Ne jamais croire que le plaisir éprouvé peut se retrouver. Celui-là n’existe plus, il est d’un autre temps et l’amour éternel se vit dans l’instant. La mémoire l’encombrerait tant qu’il se retirerait devant l’outrage. Le plaisir s’invente et se vit à chaque étreinte, à chaque regard, caresse et mot tendre, à chaque parole, chaque effleurement, chaque baiser et chaque pensée.
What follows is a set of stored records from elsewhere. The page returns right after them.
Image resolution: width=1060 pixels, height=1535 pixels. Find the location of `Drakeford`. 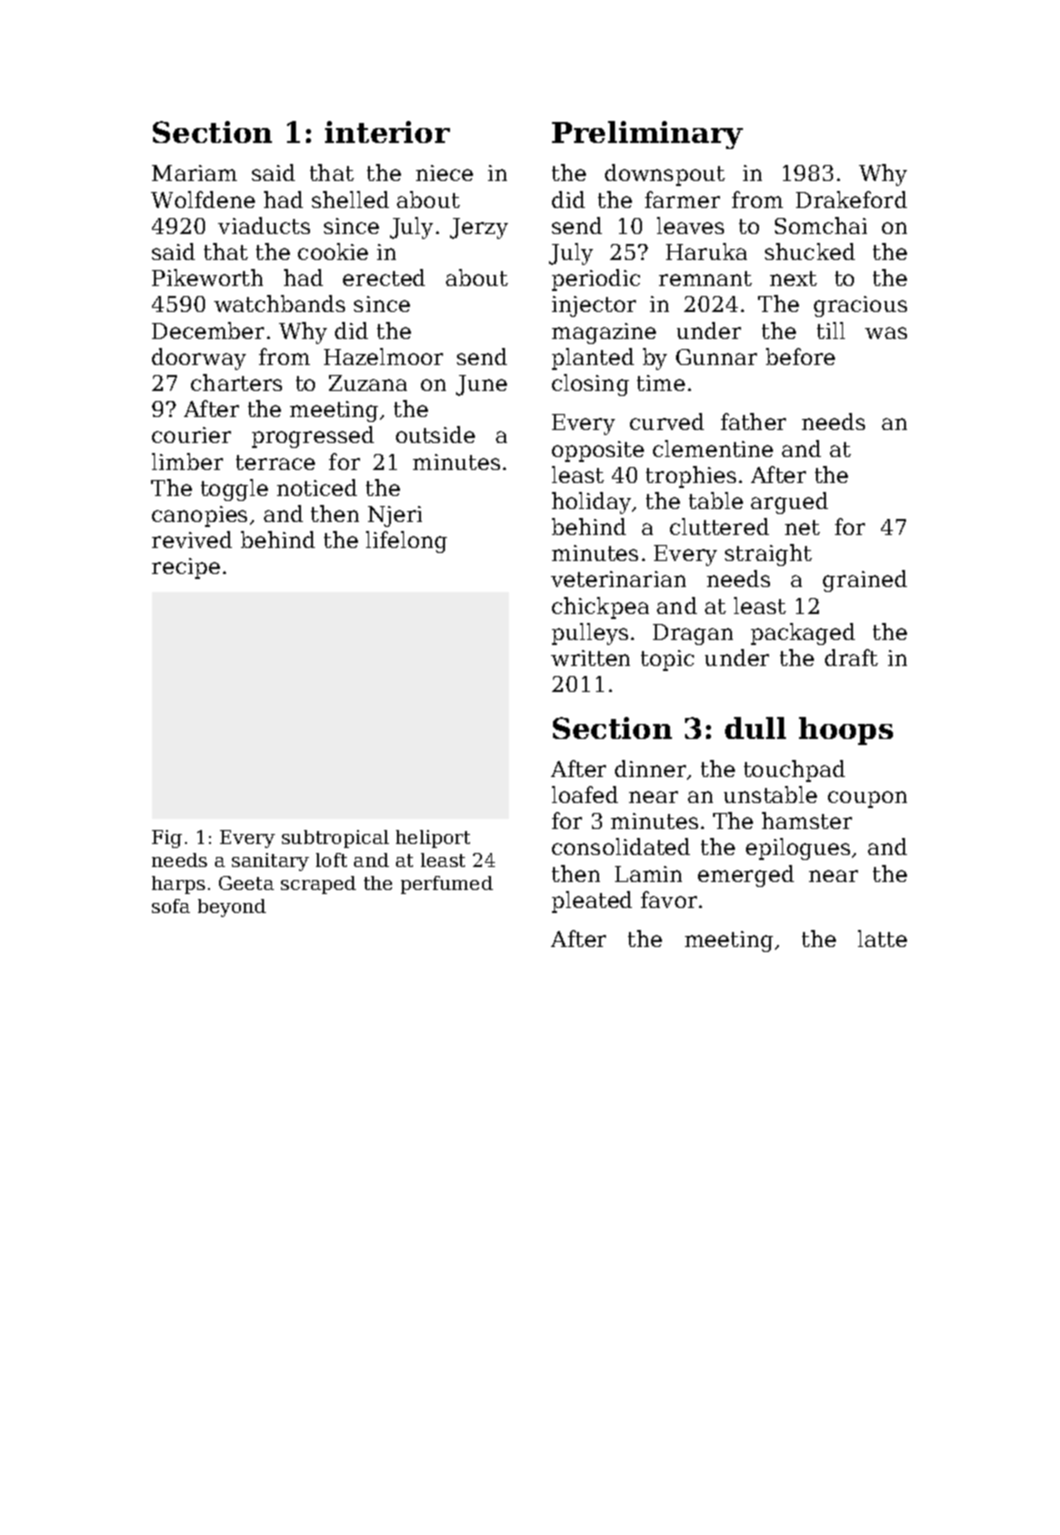

Drakeford is located at coordinates (851, 199).
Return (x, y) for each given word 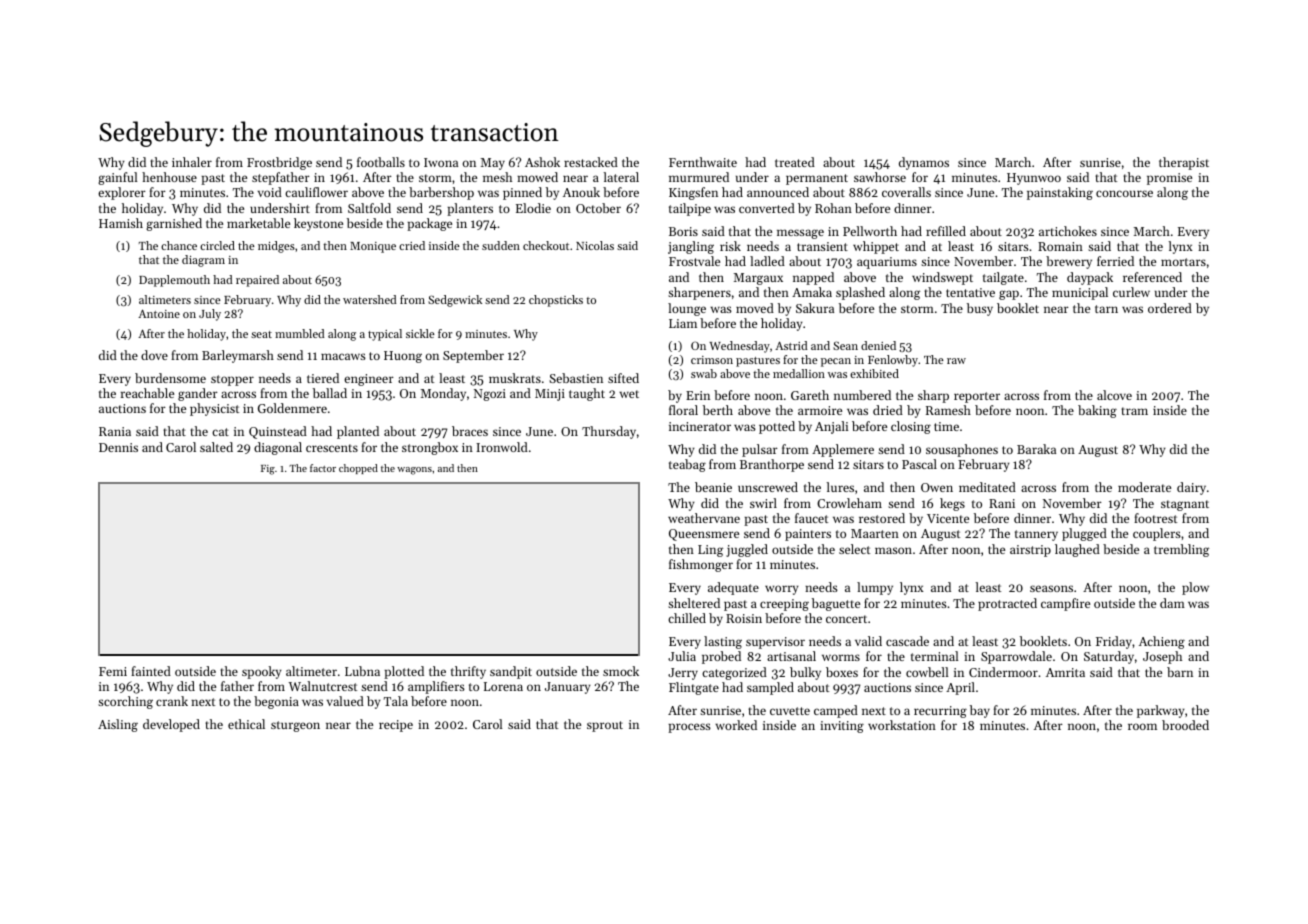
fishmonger (701, 565)
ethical (246, 724)
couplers (1157, 534)
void (270, 192)
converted (767, 208)
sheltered (694, 603)
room (1142, 726)
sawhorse (880, 177)
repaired (257, 281)
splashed (860, 293)
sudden (501, 245)
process (689, 728)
Chercher à reproduire un plaisir ancien condamnerait l’amour à l’entrave.

 

Être dans l’amour des âmes, hors du temps.

Apprendre à ne plus faire l’amour, se libérer des schémas répétés, s’engager dans l’espace sans aucune balise, pénétrer l’âme aimée par les battants ouverts de ses yeux, glisser en elle avant même de toucher sa peau.

Tout est là, fulgurant, flamboyant, spontané.

Rien d’ancien n’existe et rien de nouveau n’est à créer. Il s’agit uniquement d’être là, impliqué, vierge de tout et maître de sa conscience, agir dans le non agir, sans aucune intention et nourri de toutes les attentions.

 

Je suis en amour comme je suis en vie.

Et parce que je suis en amour, je pourrai appliquer dans un deuxième temps ce que j’ai appris.

Le cheminement inverse est une limitation programmée.

Les rayons du Soleil ne remontent pas vers la source.

Le plaisir ne nourrira jamais l’Amour. Seul l’inverse est possible.

 

C’est la vibration des âmes qui emplit les individus, c’est la pénétration des âmes qui comble les êtres, la jouissance de la vie qui rayonne, le courant de la Création qui enflamme, le brasier de la sève qui inonde.

Être en amour pour que les âmes réjouissent les corps.